The task =>
Of all the lines in these entries, count those that contain "chevron" and give only the total.

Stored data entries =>

Segment Open

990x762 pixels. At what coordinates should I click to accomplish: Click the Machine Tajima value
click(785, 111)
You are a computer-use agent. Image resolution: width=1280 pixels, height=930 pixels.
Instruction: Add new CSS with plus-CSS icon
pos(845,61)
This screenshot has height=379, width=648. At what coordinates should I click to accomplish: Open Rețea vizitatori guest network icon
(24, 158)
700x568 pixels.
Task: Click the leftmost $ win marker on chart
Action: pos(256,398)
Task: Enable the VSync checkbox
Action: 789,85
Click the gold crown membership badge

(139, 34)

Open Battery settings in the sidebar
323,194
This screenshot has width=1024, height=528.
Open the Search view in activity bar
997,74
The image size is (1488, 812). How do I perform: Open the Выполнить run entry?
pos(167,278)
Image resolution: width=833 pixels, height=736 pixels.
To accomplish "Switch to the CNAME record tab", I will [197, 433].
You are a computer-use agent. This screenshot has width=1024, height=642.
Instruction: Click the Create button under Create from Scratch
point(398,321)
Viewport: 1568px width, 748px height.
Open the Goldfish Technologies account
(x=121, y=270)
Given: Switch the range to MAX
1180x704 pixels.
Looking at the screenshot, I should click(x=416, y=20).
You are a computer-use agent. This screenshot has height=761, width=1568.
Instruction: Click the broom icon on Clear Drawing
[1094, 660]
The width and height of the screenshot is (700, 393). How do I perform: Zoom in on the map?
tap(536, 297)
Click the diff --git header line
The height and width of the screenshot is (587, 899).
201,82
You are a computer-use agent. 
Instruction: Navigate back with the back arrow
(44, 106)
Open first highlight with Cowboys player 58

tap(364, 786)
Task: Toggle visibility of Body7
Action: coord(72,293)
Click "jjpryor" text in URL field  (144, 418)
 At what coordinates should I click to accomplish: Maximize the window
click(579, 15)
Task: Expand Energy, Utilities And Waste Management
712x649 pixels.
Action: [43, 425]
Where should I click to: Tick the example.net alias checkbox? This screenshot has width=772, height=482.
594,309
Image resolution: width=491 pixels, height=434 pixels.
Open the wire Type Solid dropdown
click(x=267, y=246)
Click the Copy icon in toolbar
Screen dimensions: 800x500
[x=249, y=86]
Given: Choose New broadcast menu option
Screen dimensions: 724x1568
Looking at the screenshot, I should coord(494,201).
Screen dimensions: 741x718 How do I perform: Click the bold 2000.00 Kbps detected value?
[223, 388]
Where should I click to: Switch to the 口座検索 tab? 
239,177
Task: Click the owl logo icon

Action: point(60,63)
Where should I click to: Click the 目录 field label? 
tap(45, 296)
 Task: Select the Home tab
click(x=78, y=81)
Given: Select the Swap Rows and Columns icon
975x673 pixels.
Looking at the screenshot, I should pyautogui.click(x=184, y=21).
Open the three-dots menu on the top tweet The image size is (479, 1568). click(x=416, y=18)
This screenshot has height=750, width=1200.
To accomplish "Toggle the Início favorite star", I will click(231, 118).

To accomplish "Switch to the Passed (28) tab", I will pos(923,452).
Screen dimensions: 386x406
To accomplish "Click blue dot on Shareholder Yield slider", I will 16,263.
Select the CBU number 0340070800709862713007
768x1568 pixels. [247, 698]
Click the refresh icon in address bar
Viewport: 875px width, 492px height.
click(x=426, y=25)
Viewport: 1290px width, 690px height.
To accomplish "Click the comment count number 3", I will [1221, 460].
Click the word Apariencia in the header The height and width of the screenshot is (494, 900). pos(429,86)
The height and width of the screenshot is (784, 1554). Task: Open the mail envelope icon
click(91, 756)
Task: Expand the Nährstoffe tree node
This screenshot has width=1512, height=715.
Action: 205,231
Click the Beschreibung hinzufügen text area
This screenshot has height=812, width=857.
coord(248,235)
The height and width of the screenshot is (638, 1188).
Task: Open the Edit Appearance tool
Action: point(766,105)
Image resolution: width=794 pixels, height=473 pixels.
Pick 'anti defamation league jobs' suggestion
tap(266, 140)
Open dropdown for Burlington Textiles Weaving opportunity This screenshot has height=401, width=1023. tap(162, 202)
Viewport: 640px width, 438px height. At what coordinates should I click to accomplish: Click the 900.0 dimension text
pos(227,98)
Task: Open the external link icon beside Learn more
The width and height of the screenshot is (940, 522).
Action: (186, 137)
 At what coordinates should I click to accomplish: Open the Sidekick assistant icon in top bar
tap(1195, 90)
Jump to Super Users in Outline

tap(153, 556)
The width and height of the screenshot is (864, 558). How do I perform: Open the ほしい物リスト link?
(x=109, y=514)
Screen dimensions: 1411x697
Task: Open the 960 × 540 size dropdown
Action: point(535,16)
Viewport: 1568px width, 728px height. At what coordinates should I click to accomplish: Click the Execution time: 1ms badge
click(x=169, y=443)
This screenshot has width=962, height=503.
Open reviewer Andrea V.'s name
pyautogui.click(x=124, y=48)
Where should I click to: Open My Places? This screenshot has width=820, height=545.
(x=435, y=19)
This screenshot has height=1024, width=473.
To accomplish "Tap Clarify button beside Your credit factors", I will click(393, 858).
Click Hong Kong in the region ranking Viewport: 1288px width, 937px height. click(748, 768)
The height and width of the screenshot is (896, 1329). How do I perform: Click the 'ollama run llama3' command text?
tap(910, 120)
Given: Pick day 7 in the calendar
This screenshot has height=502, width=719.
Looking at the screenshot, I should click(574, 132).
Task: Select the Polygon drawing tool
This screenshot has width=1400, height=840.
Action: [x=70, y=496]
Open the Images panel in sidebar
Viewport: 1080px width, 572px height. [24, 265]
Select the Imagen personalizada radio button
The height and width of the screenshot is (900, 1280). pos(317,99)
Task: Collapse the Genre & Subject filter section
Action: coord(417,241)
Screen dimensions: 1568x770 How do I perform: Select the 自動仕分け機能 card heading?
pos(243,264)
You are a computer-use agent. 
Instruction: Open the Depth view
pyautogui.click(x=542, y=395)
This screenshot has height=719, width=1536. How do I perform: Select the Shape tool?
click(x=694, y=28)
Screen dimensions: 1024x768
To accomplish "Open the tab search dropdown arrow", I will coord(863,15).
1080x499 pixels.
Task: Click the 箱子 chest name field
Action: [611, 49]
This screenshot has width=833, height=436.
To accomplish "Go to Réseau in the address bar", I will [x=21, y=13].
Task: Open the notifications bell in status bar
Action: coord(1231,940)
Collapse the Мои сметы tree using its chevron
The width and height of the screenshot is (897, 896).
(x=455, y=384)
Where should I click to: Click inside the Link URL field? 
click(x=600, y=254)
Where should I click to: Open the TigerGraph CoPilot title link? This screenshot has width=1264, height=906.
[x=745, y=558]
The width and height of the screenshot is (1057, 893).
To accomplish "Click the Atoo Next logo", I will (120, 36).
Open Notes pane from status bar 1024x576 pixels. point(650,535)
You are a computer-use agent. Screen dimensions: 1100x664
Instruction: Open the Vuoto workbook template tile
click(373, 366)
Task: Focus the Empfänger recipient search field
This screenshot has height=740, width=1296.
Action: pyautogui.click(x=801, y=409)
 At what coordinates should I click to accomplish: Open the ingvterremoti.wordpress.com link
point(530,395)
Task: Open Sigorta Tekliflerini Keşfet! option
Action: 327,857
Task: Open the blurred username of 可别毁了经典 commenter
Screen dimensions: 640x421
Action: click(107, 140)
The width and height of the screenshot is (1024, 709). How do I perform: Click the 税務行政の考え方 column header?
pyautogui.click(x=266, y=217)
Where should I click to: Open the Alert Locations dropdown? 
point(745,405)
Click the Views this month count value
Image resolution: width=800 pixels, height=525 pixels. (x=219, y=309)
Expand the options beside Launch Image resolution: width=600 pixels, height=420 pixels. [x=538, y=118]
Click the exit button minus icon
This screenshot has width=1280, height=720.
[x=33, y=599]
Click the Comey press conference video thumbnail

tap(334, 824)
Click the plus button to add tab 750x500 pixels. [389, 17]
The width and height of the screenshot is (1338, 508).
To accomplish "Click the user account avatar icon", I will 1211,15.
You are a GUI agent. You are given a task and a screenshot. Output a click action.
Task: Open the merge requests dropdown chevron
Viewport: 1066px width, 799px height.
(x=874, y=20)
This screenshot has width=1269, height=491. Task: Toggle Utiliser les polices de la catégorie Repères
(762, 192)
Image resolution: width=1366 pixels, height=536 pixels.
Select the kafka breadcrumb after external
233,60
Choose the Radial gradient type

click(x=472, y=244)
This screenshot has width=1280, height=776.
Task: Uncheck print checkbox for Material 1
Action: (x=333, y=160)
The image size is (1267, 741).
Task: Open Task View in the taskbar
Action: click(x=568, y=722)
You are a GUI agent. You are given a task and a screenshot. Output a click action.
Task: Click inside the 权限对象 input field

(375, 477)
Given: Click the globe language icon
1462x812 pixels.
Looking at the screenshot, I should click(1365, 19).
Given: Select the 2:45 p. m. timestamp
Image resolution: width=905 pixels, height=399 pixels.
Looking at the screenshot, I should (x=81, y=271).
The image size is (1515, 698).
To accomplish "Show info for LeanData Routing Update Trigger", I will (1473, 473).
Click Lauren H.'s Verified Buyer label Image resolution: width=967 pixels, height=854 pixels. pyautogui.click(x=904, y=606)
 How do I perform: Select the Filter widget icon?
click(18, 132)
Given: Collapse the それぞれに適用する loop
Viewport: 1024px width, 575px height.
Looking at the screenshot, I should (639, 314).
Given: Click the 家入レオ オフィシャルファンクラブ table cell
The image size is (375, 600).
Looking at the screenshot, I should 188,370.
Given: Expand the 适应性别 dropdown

Segment Closed

Task solution =>
2